Sunday, December 13, 2020
Nephew Theo Text Messaged Me The Tacoma Trio's Christmas Tree
A week ago, give or take a day or two, after learning my Tacoma Trio of two nephews and a niece, David, Theo and Ruby were now smart phone enabled, I text messaged each member of the Trio to tell them something was heading to their location, which at that point in time was to arrive during a delivery window of December 15 - 21.
The text messages to the Tacoma Trio told them not to open the incoming package til Christmas Eve.
A couple days ago I got an email telling me the package had shipped, and would be delivered December 15. I texted that information to Big Brother David and asked him to pass that information on to his siblings.
And then, yesterday, December 12, I got a package tracking update telling me the package had arrived in Tacoma and was out for delivery.
Shortly after reading the package was out for delivery I got another package tracking message telling me the package had been delivered.
I then texted Theo telling him I am being told the package he and his siblings are not supposed to open til Christmas Eve had been delivered.
Theo then texted me back with the text saying "Thank You!!!" along with the photo you see above, showing the aforementioned package now resting under the Tacoma Trio's Christmas tree.
When I was a kid I did not have a smart phone. There was one phone in the house. It was attached to a wall in the hallway. If I remember right when I was David, Theo and Ruby's age we were on a party line, sharing a connection with next door neighbor Mrs. Ferguson.
Way back then you paid extra to make what was known as a long distance call. Just calling from Burlington to the Grandma's in Lynden was a long distance call.
And now, I pay a measly $50 a month for two phones with which I can make as many long distance calls as I want, send as many text messages as I want, send photos, video, all without incurring any additional charge.
And the phone is not attached to a wall.
Over a half a century ago Seattle had a World's Fair. The Century 21 Exposition. One of the pavilions in that Exposition was called, if I remember right, "The World of Tomorrow". You toured a house from the future. Well, what someone thought the future would look like. The kitchen had what we now know as a microwave. A huge bulky thing. One wall was a viewing screen, sort of like our current flat panel TVs. The video phone of tomorrow was a big bulky thing looking like an old style computer monitor.

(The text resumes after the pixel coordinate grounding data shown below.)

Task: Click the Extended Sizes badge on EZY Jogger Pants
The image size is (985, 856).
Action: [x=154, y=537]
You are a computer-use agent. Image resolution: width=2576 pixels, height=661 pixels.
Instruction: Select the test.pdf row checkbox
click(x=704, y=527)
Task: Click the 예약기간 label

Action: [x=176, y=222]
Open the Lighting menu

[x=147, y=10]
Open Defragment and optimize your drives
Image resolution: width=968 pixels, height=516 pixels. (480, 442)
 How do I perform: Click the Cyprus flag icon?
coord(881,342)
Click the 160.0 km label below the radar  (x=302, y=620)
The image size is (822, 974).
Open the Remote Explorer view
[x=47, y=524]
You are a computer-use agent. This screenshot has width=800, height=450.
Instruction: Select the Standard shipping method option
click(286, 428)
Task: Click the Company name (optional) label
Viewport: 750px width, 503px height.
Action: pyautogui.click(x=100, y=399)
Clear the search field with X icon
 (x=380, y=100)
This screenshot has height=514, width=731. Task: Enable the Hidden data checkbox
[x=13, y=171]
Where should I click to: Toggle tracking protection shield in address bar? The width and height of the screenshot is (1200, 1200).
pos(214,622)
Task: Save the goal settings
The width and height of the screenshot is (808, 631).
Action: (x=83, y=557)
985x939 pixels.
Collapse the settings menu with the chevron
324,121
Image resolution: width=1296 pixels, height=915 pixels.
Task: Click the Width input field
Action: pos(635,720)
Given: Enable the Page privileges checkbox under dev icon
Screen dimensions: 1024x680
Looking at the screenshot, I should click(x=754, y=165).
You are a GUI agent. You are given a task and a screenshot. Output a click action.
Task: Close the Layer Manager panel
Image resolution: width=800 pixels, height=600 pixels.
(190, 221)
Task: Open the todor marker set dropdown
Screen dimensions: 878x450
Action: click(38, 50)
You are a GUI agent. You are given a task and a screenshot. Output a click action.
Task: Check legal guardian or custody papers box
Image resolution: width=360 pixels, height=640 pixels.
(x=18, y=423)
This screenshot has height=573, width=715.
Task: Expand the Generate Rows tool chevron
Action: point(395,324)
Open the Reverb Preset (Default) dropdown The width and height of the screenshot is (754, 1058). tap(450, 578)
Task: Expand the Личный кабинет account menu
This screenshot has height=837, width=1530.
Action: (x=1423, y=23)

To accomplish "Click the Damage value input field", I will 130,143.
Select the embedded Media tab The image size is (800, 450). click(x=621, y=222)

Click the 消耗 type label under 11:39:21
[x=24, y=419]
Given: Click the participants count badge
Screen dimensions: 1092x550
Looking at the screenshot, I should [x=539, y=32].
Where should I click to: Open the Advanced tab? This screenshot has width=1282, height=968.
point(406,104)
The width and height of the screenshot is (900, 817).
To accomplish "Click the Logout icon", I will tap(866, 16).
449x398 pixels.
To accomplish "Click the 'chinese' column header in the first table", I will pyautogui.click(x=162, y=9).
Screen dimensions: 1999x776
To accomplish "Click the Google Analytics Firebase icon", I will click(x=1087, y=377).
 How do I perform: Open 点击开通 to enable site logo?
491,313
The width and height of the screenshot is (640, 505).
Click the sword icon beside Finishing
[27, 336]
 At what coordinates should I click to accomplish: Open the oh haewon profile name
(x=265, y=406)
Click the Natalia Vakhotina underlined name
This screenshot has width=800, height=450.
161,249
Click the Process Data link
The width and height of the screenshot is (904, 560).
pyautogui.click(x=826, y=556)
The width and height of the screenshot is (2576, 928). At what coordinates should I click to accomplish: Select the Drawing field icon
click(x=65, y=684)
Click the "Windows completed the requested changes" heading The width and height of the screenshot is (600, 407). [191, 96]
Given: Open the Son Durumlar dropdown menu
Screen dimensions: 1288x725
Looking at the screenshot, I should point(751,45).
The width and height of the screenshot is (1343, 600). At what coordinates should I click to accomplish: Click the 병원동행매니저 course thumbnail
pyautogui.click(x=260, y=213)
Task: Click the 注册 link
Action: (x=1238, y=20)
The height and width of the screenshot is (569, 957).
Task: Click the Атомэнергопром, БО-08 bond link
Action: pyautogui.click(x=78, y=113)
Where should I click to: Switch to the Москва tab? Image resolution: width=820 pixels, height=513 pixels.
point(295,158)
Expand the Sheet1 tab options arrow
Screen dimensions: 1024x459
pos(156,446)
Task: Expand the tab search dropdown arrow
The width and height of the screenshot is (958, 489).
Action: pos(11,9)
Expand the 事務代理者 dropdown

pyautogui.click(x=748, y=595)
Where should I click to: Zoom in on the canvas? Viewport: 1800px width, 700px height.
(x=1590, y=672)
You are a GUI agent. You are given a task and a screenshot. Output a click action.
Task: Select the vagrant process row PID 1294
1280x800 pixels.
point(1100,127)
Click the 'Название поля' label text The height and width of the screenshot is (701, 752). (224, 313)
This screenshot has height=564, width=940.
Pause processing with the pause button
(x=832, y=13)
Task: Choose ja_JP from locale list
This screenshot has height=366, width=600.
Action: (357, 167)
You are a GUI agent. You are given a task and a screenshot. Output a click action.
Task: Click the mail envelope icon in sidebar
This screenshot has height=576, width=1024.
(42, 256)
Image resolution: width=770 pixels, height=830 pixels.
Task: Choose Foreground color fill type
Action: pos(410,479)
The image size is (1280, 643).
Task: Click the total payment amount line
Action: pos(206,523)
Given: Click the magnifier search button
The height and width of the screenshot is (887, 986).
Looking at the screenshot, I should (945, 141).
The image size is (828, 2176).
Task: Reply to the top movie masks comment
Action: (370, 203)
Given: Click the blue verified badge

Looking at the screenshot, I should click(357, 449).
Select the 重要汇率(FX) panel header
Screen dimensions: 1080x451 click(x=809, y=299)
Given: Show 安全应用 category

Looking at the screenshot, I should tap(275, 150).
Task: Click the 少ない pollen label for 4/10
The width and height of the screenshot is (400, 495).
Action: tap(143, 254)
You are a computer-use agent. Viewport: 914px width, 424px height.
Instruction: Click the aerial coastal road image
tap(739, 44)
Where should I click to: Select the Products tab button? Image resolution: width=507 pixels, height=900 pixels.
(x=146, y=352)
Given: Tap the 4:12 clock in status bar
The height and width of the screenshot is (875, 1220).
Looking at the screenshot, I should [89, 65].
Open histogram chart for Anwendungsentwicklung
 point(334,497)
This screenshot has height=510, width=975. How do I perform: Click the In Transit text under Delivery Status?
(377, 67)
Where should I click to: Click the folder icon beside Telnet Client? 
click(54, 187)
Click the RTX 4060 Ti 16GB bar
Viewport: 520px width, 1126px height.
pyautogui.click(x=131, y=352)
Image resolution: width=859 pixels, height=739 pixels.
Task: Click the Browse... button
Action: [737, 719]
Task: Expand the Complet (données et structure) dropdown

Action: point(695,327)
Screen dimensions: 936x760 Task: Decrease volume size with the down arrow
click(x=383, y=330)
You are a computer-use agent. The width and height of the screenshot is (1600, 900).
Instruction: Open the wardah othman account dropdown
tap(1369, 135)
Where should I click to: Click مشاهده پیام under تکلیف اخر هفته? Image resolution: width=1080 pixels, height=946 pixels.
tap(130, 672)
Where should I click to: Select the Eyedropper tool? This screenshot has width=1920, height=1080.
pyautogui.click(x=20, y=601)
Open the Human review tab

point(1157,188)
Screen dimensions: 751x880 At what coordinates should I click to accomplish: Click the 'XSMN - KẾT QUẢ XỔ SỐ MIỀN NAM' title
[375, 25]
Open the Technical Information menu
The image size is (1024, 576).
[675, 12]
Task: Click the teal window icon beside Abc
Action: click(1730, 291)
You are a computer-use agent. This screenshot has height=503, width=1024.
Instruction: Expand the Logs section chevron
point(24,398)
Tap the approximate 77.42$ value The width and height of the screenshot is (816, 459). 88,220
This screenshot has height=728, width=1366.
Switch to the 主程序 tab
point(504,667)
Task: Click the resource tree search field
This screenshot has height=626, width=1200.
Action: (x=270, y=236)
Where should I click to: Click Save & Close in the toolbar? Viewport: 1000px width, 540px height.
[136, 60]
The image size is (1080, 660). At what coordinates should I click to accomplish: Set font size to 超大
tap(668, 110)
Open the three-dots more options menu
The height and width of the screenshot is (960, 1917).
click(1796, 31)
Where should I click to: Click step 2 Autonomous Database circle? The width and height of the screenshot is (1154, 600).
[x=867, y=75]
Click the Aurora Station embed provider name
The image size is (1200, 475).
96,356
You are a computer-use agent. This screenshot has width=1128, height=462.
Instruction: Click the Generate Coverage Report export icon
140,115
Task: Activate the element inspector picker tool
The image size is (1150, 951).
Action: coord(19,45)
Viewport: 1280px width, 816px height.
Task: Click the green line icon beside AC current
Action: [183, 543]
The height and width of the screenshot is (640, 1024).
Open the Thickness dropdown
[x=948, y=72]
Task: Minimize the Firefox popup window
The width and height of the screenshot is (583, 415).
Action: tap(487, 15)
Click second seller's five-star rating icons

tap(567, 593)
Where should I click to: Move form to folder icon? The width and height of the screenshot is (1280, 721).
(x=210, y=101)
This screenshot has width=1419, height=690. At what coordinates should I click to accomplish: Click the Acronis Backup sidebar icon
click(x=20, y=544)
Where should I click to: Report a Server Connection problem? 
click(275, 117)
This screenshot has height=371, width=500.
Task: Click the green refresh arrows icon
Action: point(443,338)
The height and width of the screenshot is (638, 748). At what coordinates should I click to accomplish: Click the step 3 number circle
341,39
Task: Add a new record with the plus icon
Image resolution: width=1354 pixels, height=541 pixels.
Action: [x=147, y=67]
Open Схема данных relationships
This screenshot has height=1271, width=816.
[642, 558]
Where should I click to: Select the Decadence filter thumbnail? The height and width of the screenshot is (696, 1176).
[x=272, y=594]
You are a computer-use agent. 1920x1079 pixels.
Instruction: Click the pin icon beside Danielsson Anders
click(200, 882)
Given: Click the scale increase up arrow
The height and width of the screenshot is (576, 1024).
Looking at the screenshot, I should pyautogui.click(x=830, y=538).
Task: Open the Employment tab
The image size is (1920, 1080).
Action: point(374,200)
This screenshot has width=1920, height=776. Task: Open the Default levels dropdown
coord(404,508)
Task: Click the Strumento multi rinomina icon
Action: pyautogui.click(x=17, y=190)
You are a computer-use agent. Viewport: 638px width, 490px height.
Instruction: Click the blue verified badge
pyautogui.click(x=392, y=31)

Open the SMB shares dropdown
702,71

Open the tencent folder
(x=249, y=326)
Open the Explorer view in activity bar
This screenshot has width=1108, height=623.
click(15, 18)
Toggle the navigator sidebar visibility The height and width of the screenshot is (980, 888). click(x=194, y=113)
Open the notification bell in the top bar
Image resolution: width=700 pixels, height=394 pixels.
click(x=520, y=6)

It is interesting when one lives long enough to be living in that long ago badly imagined future, with the actual future turning out to be way more amazing than anyone imagined long ago, like in the 1960s.
And now, in the actual future, pre-teenage kids have phones with more capabilities than a computer had 20 years ago. And they can text message their favorite uncle who lives a couple thousand miles away, and send him photos.
With no long distance charge.
What a world...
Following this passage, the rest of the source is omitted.